Supplied material:
========
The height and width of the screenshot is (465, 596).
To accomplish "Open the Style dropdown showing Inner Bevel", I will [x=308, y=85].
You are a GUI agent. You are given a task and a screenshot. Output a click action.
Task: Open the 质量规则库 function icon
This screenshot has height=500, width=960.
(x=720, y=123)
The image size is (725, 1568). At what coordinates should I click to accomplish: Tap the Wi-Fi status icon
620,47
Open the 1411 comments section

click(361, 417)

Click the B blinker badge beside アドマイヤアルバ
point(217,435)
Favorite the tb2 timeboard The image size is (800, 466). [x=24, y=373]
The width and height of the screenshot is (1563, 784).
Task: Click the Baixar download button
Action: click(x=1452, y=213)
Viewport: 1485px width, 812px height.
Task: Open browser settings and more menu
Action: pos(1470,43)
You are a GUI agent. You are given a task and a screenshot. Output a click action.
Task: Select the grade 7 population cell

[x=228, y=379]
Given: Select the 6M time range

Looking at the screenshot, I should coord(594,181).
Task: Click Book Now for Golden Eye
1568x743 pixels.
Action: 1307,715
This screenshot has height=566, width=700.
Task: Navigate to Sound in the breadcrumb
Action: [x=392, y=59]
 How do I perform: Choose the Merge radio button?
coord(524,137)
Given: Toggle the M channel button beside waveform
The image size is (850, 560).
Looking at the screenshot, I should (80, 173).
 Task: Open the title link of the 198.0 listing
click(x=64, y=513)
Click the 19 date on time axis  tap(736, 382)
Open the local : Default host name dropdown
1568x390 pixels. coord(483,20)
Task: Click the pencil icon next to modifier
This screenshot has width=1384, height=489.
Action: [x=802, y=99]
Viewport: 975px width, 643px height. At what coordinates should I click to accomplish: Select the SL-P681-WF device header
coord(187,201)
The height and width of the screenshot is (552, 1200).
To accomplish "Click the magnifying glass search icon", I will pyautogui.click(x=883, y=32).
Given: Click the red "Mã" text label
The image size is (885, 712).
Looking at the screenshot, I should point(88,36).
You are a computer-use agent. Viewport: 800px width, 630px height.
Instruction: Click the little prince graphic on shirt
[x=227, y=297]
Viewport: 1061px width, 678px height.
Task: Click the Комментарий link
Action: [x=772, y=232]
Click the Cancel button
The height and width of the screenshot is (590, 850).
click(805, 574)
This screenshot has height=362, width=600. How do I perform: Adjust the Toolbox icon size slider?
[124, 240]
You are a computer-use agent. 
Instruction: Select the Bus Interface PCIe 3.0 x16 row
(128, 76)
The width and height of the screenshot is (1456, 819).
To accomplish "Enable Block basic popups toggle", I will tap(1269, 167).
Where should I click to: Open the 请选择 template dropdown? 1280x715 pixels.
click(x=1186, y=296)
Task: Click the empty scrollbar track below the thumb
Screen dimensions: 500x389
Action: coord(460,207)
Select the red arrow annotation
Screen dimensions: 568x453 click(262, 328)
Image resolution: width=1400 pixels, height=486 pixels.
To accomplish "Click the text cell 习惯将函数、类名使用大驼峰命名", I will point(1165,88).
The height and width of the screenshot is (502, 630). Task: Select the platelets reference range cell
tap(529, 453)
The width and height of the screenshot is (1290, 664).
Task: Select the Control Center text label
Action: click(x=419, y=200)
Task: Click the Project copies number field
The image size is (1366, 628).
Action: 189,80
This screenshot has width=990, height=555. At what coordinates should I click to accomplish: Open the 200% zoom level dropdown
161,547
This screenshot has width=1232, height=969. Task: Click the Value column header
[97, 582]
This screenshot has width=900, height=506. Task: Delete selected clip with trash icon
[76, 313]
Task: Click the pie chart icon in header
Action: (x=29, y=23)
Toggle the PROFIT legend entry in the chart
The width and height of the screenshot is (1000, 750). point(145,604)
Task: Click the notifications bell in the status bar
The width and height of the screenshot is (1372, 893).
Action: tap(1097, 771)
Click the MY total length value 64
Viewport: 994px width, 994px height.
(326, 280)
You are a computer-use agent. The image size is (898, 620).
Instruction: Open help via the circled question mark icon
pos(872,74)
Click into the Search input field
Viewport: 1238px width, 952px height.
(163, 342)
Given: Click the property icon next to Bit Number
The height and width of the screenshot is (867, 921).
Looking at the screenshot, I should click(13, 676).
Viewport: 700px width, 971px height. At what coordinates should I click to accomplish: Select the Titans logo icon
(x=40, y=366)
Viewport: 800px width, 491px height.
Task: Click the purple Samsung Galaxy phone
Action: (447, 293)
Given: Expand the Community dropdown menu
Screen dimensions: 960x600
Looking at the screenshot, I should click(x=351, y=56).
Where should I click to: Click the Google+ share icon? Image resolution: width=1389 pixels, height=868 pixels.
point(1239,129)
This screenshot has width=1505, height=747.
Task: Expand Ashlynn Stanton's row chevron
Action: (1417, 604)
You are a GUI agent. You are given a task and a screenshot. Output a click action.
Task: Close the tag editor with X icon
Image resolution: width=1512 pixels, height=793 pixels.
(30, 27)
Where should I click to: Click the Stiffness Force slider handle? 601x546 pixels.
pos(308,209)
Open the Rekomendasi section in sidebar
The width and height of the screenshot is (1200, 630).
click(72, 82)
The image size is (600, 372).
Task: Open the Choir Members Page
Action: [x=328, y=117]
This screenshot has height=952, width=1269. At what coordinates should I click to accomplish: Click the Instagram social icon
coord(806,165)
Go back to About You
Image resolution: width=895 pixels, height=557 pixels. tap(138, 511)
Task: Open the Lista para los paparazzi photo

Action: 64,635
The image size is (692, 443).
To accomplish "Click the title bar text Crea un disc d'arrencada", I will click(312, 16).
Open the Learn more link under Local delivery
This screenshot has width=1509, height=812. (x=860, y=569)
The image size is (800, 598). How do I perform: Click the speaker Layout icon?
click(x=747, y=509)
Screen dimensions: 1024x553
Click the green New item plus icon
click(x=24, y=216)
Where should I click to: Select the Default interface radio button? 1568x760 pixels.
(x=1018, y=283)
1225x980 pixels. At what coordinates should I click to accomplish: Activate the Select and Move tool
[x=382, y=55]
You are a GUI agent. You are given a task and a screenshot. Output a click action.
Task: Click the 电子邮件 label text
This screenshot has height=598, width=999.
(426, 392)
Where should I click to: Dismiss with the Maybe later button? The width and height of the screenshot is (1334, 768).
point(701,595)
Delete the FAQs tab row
========
Task instructions: Nothing in the entries above should differ when you return them in full.

Answer section:
The height and width of the screenshot is (465, 596).
To accomplish "Open the Style dropdown showing Inner Bevel", I will [x=308, y=85].
You are a GUI agent. You are given a task and a screenshot. Output a click action.
Task: Open the 质量规则库 function icon
This screenshot has height=500, width=960.
(x=720, y=123)
The image size is (725, 1568). At what coordinates should I click to accomplish: Tap the Wi-Fi status icon
620,47
Open the 1411 comments section

click(361, 417)

Click the B blinker badge beside アドマイヤアルバ
point(217,435)
Favorite the tb2 timeboard The image size is (800, 466). [x=24, y=373]
The width and height of the screenshot is (1563, 784).
Task: Click the Baixar download button
Action: click(x=1452, y=213)
Viewport: 1485px width, 812px height.
Task: Open browser settings and more menu
Action: pos(1470,43)
You are a GUI agent. You are given a task and a screenshot. Output a click action.
Task: Select the grade 7 population cell

[x=228, y=379]
Given: Select the 6M time range

Looking at the screenshot, I should coord(594,181).
Task: Click Book Now for Golden Eye
1568x743 pixels.
Action: 1307,715
This screenshot has height=566, width=700.
Task: Navigate to Sound in the breadcrumb
Action: [x=392, y=59]
 How do I perform: Choose the Merge radio button?
coord(524,137)
Given: Toggle the M channel button beside waveform
The image size is (850, 560).
Looking at the screenshot, I should (80, 173).
 Task: Open the title link of the 198.0 listing
click(x=64, y=513)
Click the 19 date on time axis  tap(736, 382)
Open the local : Default host name dropdown
1568x390 pixels. coord(483,20)
Task: Click the pencil icon next to modifier
This screenshot has width=1384, height=489.
Action: [x=802, y=99]
Viewport: 975px width, 643px height. At what coordinates should I click to accomplish: Select the SL-P681-WF device header
coord(187,201)
The height and width of the screenshot is (552, 1200).
To accomplish "Click the magnifying glass search icon", I will pyautogui.click(x=883, y=32).
Given: Click the red "Mã" text label
The image size is (885, 712).
Looking at the screenshot, I should point(88,36).
You are a computer-use agent. Viewport: 800px width, 630px height.
Instruction: Click the little prince graphic on shirt
[x=227, y=297]
Viewport: 1061px width, 678px height.
Task: Click the Комментарий link
Action: [x=772, y=232]
Click the Cancel button
The height and width of the screenshot is (590, 850).
click(805, 574)
This screenshot has height=362, width=600. How do I perform: Adjust the Toolbox icon size slider?
[124, 240]
You are a computer-use agent. 
Instruction: Select the Bus Interface PCIe 3.0 x16 row
(128, 76)
The width and height of the screenshot is (1456, 819).
To accomplish "Enable Block basic popups toggle", I will tap(1269, 167).
Where should I click to: Open the 请选择 template dropdown? 1280x715 pixels.
click(x=1186, y=296)
Task: Click the empty scrollbar track below the thumb
Screen dimensions: 500x389
Action: coord(460,207)
Select the red arrow annotation
Screen dimensions: 568x453 click(262, 328)
Image resolution: width=1400 pixels, height=486 pixels.
To accomplish "Click the text cell 习惯将函数、类名使用大驼峰命名", I will point(1165,88).
The height and width of the screenshot is (502, 630). Task: Select the platelets reference range cell
tap(529, 453)
The width and height of the screenshot is (1290, 664).
Task: Select the Control Center text label
Action: click(x=419, y=200)
Task: Click the Project copies number field
The image size is (1366, 628).
Action: 189,80
This screenshot has width=990, height=555. At what coordinates should I click to accomplish: Open the 200% zoom level dropdown
161,547
This screenshot has width=1232, height=969. Task: Click the Value column header
[97, 582]
This screenshot has width=900, height=506. Task: Delete selected clip with trash icon
[76, 313]
Task: Click the pie chart icon in header
Action: (x=29, y=23)
Toggle the PROFIT legend entry in the chart
The width and height of the screenshot is (1000, 750). point(145,604)
Task: Click the notifications bell in the status bar
The width and height of the screenshot is (1372, 893).
Action: tap(1097, 771)
Click the MY total length value 64
Viewport: 994px width, 994px height.
(326, 280)
You are a computer-use agent. The image size is (898, 620).
Instruction: Open help via the circled question mark icon
pos(872,74)
Click into the Search input field
Viewport: 1238px width, 952px height.
(163, 342)
Given: Click the property icon next to Bit Number
The height and width of the screenshot is (867, 921).
Looking at the screenshot, I should click(13, 676).
Viewport: 700px width, 971px height. At what coordinates should I click to accomplish: Select the Titans logo icon
(x=40, y=366)
Viewport: 800px width, 491px height.
Task: Click the purple Samsung Galaxy phone
Action: (447, 293)
Given: Expand the Community dropdown menu
Screen dimensions: 960x600
Looking at the screenshot, I should click(x=351, y=56).
Where should I click to: Click the Google+ share icon? Image resolution: width=1389 pixels, height=868 pixels.
point(1239,129)
This screenshot has width=1505, height=747.
Task: Expand Ashlynn Stanton's row chevron
Action: (1417, 604)
You are a GUI agent. You are given a task and a screenshot. Output a click action.
Task: Close the tag editor with X icon
Image resolution: width=1512 pixels, height=793 pixels.
(30, 27)
Where should I click to: Click the Stiffness Force slider handle? 601x546 pixels.
pos(308,209)
Open the Rekomendasi section in sidebar
The width and height of the screenshot is (1200, 630).
click(72, 82)
The image size is (600, 372).
Task: Open the Choir Members Page
Action: [x=328, y=117]
This screenshot has height=952, width=1269. At what coordinates should I click to accomplish: Click the Instagram social icon
coord(806,165)
Go back to About You
Image resolution: width=895 pixels, height=557 pixels. tap(138, 511)
Task: Open the Lista para los paparazzi photo

Action: 64,635
The image size is (692, 443).
To accomplish "Click the title bar text Crea un disc d'arrencada", I will click(312, 16).
Open the Learn more link under Local delivery
This screenshot has width=1509, height=812. (x=860, y=569)
The image size is (800, 598). How do I perform: Click the speaker Layout icon?
click(x=747, y=509)
Screen dimensions: 1024x553
Click the green New item plus icon
click(x=24, y=216)
Where should I click to: Select the Default interface radio button? 1568x760 pixels.
(x=1018, y=283)
1225x980 pixels. At what coordinates should I click to accomplish: Activate the Select and Move tool
[x=382, y=55]
You are a GUI agent. You are given a task and a screenshot. Output a click action.
Task: Click the 电子邮件 label text
This screenshot has height=598, width=999.
(426, 392)
Where should I click to: Dismiss with the Maybe later button? The width and height of the screenshot is (1334, 768).
point(701,595)
Delete the FAQs tab row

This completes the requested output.